Es el mundo que me interesa, no sé si podría escribir de otra cosa.
En Siete casas vacías, un libro en el que no aparece lo fantástico, ese
clima extraño persiste. Es el mundo de lo literario, me parece, más allá de los
géneros: para que la literatura empiece, algo nuevo y distinto tiene que pasar,
y eso vale tanto para Lovecraft como para Carver. Siete casas... es
un libro que habla de este recorte que hacemos como "lo aceptable".
Qué comportamientos sociales son buenos o malos, posibles o imposibles. Las
convenciones sociales son como las anteojeras de los caballos, evitan que se
distraigan y se asusten pero sólo los dejan ver para adelante. Concentrarse en
lo inmediato implica ignorar una realidad que sucede a tu lado. Siempre me
pareció curioso que hay mucha literatura de lo extraordinario y anormal que
insistimos en llamar fantástica, pero una cosa es lo imposible y otra es lo que
difícilmente sucede. Las narraciones más interesantes son los sucesos
improbables pero posibles. En este libro enfoqué esa extrañeza desde la
interioridad, los comportamientos y pensamientos de los personajes: es la zona
en que somos más sinceros y auténticos. Te conectás con el otro, te enamorás o
te haces amigo cuando te muestra su locura. Aunque sea lo que siempre tratamos
de ocultar.
Una característica de tu literatura es que tus relatos no son
historias cerradas en la que se le revela todo al lector en el final y que
incluso en algunos casos es un espacio abierto sin resolución. ¿Eso te lo
planteás como escritora?
Sí, me lo planteo
porque es lo que me gusta encontrar como lectora, entonces le presto mucha
atención a eso. Hay un doble juego: por un lado, soy muy controladora porque
tengo una idea clara de lo que quiero contar y me gustaría que la travesía del
lector por lo que cuento fuera muy cercana a lo que yo siento, entonces
controlo mucho. Pero, por otro lado, un cuento exige un buen narrador pero
también un muy buen lector. Es un trabajo a dos partes. Un buen lector lee el
libro pero también lee al autor. Siempre hay algo de personaje ahí. Un autor no
tiene toda la verdad, incluso no la tiene acerca de lo que está pasando en su
propio texto y es increíble las cosas que descubro en los cuentos que escribo a
través de la lectura de los lectores. Los cuentos tienen que tener cierta
apertura. Para mí es bastante importante que no todo lo que escribo esté puesto
en el texto, dejar que parte de lo que escribo se produzca en la cabeza del
lector, intentar controlar eso, es casi un imposible pero me gusta jugar con
esa idea. Que algo no esté dicho no significa que no esté en el texto.
El lector deberá encontrarlo.
Exactamente.
¿Qué tipo de
lecturas son las que a vos más te movilizan o conmueven?
Las que me ayudan a descubrir o entender algo nuevo, aunque solo se
trate de un detalle en el que no había pensado antes.

◆ **Información proporcionada**:

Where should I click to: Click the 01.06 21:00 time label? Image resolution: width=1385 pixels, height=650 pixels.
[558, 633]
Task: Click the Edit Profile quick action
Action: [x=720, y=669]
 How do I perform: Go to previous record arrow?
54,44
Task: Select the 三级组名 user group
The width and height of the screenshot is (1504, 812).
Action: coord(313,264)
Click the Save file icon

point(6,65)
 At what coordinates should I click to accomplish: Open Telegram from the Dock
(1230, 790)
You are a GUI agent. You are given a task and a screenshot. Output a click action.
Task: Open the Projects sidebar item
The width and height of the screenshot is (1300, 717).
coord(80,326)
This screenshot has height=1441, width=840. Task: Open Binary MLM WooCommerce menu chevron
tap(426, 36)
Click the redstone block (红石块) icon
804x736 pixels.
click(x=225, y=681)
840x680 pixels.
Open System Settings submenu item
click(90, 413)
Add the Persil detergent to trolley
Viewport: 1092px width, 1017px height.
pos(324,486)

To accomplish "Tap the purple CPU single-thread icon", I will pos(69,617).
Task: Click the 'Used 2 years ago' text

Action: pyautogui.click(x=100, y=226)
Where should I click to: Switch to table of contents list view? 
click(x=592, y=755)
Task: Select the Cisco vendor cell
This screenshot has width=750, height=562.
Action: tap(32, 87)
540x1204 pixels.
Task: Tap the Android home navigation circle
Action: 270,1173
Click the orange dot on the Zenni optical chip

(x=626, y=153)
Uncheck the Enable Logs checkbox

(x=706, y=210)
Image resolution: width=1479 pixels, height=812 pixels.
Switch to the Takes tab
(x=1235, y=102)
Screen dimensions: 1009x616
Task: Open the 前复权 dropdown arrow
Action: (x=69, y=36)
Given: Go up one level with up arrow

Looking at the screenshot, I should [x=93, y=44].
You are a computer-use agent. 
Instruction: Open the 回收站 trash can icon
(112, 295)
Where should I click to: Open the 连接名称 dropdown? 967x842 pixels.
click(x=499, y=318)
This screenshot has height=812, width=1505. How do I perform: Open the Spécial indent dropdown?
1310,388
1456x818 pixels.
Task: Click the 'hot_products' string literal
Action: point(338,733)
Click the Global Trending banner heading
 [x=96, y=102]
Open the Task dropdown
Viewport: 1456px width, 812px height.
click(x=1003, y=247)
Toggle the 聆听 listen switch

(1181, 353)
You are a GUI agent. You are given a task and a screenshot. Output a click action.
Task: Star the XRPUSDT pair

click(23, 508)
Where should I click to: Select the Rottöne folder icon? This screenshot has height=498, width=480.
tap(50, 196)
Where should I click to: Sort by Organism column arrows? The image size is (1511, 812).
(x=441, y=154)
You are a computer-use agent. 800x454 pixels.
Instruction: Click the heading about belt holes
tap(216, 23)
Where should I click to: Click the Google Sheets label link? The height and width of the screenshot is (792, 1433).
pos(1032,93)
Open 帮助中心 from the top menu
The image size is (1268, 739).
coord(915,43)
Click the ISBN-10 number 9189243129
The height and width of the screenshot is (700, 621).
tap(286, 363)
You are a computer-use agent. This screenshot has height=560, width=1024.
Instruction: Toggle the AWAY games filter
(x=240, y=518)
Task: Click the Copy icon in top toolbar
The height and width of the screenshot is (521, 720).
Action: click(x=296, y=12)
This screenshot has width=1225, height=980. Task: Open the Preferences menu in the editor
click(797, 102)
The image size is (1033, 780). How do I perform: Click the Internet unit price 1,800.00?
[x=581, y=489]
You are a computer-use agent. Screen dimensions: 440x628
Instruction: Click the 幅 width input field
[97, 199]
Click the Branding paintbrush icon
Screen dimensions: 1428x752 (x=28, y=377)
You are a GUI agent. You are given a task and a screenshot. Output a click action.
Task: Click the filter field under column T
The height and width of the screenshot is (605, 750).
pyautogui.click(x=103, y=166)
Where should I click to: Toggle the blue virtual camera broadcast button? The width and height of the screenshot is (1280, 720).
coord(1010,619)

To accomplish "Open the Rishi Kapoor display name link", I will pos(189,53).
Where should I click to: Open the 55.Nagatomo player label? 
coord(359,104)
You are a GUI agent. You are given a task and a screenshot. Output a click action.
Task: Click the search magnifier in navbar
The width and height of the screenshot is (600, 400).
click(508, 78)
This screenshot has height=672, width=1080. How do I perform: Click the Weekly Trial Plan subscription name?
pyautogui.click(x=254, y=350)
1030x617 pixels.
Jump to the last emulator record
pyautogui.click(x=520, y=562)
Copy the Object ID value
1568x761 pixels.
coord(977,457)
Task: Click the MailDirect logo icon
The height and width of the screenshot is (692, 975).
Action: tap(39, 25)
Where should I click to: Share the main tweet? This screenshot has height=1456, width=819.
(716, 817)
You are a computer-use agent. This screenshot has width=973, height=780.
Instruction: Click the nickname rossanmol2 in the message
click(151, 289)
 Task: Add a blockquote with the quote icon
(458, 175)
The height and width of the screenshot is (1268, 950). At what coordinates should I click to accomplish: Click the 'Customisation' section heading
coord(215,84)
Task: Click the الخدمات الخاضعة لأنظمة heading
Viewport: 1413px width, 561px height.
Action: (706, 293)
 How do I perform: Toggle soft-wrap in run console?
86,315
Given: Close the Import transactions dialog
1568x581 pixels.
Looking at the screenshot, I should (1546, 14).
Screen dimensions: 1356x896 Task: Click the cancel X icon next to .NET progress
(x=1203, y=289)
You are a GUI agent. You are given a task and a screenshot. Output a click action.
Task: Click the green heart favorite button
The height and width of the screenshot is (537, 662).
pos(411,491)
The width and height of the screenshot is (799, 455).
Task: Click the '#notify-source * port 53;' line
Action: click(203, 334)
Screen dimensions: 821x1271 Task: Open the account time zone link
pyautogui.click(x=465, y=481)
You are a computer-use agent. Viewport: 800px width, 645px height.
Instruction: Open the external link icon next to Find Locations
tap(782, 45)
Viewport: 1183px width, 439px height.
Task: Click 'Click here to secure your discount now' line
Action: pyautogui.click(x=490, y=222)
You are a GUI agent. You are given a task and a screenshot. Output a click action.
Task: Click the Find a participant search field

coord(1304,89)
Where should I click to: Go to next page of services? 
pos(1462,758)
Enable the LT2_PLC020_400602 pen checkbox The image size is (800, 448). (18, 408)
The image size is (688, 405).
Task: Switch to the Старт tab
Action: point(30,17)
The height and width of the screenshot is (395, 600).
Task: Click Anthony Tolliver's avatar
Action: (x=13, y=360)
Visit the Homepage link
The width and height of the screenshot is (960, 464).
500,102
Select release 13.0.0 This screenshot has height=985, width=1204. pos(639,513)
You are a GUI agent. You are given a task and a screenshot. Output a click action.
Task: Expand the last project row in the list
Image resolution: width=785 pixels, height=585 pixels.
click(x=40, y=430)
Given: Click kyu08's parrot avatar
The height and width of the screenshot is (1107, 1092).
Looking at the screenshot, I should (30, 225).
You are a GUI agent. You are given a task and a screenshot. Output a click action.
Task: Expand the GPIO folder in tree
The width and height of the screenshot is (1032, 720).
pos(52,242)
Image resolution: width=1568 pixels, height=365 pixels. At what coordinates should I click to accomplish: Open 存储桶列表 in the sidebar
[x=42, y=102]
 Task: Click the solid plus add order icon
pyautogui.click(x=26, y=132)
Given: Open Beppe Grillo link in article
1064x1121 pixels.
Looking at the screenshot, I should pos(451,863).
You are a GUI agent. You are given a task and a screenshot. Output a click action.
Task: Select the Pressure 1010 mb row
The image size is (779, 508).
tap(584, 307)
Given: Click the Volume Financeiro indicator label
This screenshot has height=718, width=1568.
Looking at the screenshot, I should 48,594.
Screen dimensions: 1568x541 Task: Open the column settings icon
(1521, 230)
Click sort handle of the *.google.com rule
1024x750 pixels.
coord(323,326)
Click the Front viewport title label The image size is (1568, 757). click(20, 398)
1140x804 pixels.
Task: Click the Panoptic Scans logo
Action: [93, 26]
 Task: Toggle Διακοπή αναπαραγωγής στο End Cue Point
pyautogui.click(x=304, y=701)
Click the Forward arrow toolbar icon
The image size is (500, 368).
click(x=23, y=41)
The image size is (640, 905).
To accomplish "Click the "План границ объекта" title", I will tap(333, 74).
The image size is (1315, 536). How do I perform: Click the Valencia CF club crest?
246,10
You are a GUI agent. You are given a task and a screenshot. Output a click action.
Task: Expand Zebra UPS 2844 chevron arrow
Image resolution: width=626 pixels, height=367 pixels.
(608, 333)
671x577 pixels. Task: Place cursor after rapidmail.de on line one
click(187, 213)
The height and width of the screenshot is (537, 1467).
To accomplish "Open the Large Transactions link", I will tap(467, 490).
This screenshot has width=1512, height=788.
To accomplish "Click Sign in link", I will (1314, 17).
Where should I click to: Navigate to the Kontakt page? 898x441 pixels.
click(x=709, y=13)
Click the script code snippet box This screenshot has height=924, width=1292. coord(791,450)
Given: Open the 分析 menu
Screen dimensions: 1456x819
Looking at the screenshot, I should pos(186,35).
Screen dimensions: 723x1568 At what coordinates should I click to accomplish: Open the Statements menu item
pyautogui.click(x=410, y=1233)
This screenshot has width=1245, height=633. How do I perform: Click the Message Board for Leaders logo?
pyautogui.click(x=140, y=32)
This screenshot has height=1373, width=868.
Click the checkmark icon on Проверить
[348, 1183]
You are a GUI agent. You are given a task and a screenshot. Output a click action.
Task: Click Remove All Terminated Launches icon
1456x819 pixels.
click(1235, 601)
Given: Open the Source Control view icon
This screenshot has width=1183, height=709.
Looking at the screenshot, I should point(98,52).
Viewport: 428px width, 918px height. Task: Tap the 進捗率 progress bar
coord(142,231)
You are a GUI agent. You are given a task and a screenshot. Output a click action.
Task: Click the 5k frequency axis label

◆ **Enunciado de la tarea**: Repita textualmente el pasaje de la entrevista comprendido entre "Una característica de" y "planteás como escritora?", ambos incluidos.

◆ **Resultado de la tarea**:
Una característica de tu literatura es que tus relatos no son
historias cerradas en la que se le revela todo al lector en el final y que
incluso en algunos casos es un espacio abierto sin resolución. ¿Eso te lo
planteás como escritora?